Lake Havasu City
...London Bridge swelters in the desert
Arizona: April, 1997

We sat drinking imported English beer served to us by a waitress in the air-conditioned chill of a fake "English" pub, the like of which would make any good Geordie weep into his pint. Fake beams above our head, fake ornaments, fake air...

Outside, poor, slightly truncated, old London Bridge, some of its stones still bearing numbers from its undignified demolition and re-erection, stood in the baking sun of northern Arizona, on the fringe of the wholly-new and characterless town of Lake Havasu City. Around it is a fake English Village, presumably built by someone who has never actually been there but has seen a few tourist information leaflets.

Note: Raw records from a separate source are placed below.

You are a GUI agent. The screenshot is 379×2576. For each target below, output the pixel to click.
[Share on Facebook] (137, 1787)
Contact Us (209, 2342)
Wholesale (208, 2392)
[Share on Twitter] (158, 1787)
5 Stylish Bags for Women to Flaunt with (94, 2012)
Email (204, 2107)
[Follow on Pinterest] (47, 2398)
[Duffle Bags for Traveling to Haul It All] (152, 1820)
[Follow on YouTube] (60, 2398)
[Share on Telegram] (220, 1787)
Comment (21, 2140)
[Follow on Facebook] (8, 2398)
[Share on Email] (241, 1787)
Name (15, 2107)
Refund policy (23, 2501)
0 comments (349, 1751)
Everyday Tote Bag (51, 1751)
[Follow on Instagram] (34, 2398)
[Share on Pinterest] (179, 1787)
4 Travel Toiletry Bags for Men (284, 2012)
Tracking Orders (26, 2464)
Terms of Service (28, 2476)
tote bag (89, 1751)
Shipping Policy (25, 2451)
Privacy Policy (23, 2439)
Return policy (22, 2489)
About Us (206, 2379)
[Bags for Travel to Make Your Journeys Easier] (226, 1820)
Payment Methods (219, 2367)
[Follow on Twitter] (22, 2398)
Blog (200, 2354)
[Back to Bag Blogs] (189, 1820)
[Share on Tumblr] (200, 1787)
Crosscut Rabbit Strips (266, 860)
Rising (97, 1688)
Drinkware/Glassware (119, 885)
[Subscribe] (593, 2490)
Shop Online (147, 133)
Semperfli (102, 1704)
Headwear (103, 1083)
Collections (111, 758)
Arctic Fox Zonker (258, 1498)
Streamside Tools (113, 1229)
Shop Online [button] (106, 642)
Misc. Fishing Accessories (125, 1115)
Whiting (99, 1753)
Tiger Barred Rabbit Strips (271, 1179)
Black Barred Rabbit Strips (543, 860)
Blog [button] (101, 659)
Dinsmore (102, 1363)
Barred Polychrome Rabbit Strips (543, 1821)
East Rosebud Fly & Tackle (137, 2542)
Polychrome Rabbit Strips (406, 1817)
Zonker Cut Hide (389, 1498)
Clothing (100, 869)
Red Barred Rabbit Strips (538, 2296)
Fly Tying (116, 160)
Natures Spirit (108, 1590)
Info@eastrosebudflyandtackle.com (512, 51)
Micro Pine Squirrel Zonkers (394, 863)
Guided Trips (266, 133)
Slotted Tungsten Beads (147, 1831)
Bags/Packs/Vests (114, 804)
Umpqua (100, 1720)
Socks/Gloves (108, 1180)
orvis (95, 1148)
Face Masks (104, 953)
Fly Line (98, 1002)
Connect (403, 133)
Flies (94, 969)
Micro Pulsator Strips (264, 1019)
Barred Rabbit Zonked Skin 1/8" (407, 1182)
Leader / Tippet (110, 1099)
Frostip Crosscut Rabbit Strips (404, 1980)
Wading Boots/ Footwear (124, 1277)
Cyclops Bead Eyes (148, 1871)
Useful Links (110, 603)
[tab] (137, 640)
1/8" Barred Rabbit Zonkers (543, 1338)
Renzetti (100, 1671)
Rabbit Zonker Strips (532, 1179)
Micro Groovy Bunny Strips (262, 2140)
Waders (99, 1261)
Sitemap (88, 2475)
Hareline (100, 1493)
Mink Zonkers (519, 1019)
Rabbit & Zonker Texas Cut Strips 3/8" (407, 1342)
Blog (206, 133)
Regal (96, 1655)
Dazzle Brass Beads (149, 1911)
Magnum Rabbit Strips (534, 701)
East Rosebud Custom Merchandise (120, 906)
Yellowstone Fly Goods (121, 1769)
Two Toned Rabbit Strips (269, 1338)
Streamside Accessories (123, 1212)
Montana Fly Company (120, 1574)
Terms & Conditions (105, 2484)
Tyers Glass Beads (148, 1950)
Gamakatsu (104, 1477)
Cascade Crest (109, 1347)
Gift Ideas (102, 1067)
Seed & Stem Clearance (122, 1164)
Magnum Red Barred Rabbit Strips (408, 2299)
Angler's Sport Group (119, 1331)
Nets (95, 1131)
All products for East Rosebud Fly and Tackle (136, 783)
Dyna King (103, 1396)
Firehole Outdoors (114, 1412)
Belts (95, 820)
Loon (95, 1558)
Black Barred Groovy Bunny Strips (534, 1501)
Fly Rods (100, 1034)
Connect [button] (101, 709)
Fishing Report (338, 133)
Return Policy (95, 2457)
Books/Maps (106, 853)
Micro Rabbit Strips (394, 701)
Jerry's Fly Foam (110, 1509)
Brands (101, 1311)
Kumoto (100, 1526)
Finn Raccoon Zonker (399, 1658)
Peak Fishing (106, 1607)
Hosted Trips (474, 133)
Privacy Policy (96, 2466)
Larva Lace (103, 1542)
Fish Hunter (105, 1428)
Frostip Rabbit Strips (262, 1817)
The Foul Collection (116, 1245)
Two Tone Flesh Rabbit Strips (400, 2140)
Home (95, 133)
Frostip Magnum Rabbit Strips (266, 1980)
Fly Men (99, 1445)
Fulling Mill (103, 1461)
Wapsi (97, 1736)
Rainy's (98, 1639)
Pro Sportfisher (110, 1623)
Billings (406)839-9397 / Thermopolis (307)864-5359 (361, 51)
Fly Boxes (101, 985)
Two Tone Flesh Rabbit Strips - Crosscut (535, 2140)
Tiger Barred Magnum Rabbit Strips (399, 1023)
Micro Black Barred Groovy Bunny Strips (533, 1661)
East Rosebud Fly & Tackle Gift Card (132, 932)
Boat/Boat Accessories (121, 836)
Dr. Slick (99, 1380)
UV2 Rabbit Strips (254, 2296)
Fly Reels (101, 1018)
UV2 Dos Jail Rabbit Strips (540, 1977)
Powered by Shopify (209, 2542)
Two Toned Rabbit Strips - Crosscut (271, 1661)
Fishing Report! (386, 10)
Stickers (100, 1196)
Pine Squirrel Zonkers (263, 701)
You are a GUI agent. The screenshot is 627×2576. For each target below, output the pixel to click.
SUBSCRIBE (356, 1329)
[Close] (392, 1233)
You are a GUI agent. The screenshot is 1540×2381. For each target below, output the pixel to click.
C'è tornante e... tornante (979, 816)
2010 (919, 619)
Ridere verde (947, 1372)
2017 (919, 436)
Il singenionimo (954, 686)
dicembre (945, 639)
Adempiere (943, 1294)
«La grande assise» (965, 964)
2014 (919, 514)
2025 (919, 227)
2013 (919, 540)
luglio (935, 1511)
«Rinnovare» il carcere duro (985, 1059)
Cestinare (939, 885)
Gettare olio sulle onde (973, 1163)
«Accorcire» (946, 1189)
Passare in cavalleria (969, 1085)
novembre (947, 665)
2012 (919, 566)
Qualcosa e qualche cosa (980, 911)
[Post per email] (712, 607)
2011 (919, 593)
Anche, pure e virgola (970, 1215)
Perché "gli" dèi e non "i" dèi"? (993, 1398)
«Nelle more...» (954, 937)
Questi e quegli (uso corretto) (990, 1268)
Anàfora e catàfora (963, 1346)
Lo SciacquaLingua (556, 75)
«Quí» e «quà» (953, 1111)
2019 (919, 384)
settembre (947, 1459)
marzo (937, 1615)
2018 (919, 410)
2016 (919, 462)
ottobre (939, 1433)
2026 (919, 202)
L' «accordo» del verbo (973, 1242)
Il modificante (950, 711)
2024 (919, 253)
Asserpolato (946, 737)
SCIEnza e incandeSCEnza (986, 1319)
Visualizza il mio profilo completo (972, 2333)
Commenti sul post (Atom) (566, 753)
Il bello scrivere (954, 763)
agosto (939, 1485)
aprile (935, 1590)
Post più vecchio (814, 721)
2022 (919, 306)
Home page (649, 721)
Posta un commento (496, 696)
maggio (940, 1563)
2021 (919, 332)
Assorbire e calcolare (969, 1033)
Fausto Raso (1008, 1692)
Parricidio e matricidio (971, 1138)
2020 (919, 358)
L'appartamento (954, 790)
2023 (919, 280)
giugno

Girls with fake smiles attempt to seduce you into riding in large golf carts, assuming that most tourists are incapable of walking the couple of hundred yards from one end of the "village" to the other. Of course, they are right, and they snare overweight visitors who would have benefitted from the exercise.

We browse rude bumper stickers and offensive T-shirts in gift shops where plastic frogs croak at us as we pass.

It's actually a great vulgar place for people-watching, for being a real tourist, for indulging in ice cream and junk food and posed photographs of people squinting into the sun. It is also jolly hot.

We met and enjoyed Erica's grandfather Sherm and step grandmother Belle, lively ex-computer programmers who live in the cool of the hills near Lake Havasu City.

They not only entertained and put us up, but took us to see a "real" wild west town nearby, on the streets of which gunfights took place on the hour, every hour from 9:00am. Ralph became all priggish and wouldn't join in the fun, glowering and tut-tutting instead amongst the tacky souvenir and gemstone shops.

ARIZONA

 


We make the most of what little shade there is in the camp site!